> _What you should do_:
Word for word, please restate the line containing "Blog (8, 2541)" and all the lines that follow it to the end of the data.

START Exercise inputs

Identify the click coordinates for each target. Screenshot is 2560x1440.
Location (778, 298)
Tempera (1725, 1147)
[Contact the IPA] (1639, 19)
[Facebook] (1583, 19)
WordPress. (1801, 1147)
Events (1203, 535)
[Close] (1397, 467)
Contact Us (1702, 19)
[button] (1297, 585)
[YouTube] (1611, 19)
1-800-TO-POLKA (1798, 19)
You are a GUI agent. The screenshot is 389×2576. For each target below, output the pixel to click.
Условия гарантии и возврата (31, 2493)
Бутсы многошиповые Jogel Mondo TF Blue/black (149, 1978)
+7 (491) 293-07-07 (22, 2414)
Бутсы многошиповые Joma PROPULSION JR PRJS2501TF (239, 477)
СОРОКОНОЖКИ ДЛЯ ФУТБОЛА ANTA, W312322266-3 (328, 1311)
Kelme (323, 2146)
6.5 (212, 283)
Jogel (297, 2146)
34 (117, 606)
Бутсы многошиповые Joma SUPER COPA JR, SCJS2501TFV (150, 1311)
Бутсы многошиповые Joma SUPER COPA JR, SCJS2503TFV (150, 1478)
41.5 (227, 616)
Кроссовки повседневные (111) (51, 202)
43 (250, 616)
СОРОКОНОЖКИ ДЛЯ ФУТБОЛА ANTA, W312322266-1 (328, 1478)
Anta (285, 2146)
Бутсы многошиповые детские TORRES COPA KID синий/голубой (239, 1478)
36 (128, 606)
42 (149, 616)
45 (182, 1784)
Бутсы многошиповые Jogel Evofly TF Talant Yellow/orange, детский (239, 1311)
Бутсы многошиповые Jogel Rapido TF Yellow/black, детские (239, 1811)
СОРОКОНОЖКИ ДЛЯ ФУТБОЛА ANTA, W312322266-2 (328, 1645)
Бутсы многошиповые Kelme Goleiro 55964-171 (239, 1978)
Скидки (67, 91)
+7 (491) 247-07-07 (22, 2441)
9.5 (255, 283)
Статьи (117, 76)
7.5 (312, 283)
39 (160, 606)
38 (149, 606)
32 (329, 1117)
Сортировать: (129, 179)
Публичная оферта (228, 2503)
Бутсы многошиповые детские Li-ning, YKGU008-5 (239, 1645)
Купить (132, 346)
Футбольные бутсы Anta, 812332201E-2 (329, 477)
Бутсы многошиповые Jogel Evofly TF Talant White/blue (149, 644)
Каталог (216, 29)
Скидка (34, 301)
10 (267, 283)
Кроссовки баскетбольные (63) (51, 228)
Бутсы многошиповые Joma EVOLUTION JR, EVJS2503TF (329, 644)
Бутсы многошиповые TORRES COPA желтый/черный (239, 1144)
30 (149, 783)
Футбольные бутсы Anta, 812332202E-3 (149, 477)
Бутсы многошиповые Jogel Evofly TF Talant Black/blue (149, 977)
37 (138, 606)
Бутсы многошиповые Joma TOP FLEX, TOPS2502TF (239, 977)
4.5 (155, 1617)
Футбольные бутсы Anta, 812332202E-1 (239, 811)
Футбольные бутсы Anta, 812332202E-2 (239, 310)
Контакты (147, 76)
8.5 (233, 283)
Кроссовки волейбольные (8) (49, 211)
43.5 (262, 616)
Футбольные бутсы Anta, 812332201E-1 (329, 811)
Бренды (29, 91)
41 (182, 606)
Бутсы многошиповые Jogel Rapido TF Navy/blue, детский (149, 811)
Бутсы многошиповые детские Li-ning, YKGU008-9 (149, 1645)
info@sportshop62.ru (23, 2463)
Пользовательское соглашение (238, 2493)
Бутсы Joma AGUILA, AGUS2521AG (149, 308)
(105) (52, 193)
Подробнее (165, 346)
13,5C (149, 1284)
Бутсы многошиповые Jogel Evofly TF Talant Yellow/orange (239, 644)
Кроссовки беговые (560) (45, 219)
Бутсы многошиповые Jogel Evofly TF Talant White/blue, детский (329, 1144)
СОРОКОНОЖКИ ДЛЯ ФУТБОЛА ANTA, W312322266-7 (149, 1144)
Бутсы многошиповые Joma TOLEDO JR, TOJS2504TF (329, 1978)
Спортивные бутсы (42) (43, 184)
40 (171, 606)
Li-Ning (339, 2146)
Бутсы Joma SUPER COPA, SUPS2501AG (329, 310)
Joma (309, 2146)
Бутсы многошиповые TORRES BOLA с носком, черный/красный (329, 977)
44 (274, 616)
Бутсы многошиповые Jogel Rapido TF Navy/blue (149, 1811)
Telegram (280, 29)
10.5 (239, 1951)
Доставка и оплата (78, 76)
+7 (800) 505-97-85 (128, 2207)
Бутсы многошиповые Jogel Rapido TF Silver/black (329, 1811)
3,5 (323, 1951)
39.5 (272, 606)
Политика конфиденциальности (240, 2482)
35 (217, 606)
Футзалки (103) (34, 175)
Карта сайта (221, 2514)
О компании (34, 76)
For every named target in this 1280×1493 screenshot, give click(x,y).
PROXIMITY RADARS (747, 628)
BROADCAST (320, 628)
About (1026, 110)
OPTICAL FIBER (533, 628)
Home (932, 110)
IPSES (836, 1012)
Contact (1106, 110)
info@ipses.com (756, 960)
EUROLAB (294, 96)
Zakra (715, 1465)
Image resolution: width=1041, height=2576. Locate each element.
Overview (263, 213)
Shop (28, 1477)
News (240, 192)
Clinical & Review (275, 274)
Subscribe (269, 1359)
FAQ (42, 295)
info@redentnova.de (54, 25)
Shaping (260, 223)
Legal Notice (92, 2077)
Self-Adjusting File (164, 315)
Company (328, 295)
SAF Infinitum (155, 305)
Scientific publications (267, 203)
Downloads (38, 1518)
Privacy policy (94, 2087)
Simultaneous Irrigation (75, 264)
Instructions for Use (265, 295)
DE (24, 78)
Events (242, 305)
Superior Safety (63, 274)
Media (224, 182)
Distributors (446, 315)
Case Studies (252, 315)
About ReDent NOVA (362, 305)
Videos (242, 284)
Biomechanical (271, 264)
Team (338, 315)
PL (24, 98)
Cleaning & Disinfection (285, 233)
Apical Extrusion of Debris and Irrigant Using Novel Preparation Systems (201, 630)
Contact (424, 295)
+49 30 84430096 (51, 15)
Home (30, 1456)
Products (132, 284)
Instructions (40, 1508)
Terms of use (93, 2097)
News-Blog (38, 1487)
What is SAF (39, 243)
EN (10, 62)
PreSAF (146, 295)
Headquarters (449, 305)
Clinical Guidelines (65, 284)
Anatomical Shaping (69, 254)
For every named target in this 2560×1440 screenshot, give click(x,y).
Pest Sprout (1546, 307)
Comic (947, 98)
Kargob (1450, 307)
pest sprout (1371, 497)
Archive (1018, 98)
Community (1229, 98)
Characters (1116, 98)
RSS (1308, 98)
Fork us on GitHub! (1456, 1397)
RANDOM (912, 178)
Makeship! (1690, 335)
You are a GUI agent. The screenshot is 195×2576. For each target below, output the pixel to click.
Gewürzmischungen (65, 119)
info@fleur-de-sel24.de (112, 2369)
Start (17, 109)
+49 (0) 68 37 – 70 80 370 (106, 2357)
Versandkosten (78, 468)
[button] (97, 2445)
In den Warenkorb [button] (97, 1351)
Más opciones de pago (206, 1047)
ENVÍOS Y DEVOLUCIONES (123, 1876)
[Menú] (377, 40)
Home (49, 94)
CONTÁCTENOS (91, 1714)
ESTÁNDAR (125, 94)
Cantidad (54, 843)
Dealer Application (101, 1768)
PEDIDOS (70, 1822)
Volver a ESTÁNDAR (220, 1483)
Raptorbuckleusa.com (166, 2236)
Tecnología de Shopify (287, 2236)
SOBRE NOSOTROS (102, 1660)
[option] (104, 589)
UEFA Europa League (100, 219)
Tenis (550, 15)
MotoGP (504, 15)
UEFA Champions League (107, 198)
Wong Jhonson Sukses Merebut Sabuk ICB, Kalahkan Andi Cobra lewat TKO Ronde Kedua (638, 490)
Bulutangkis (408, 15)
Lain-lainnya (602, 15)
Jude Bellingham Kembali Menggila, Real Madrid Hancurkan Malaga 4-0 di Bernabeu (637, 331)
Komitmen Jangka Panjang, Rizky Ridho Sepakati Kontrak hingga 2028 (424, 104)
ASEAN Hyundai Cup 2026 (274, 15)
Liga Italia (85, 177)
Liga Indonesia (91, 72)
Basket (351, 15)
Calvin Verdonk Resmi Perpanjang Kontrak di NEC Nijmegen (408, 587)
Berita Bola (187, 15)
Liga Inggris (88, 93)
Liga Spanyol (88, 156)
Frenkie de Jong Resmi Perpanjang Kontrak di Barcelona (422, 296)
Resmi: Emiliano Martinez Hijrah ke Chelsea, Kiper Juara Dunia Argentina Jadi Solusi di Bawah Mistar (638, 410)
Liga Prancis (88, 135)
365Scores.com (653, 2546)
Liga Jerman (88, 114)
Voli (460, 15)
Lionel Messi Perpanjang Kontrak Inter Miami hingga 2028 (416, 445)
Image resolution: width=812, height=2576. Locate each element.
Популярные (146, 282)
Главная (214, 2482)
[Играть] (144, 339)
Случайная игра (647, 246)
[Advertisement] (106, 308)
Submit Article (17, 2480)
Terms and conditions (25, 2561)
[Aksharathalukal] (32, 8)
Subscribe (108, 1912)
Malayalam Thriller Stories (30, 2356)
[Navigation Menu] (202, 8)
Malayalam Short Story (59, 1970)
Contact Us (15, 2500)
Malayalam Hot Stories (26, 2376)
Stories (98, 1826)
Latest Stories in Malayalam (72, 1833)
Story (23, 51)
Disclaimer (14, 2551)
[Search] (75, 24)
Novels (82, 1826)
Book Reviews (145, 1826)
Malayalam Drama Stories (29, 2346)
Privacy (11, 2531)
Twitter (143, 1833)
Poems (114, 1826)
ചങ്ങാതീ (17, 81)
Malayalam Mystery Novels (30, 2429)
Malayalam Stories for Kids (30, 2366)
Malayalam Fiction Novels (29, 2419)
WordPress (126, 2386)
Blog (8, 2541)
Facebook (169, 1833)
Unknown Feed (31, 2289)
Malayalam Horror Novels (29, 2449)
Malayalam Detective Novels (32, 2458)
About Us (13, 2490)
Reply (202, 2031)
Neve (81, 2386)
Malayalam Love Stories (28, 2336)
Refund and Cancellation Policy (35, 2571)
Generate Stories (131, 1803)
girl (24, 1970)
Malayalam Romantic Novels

END Exercise inputs

> _Exercise response_:
Blog (8, 2541)
Facebook (169, 1833)
Unknown Feed (31, 2289)
Malayalam Horror Novels (29, 2449)
Malayalam Detective Novels (32, 2458)
About Us (13, 2490)
Reply (202, 2031)
Neve (81, 2386)
Malayalam Love Stories (28, 2336)
Refund and Cancellation Policy (35, 2571)
Generate Stories (131, 1803)
girl (24, 1970)
Malayalam Romantic Novels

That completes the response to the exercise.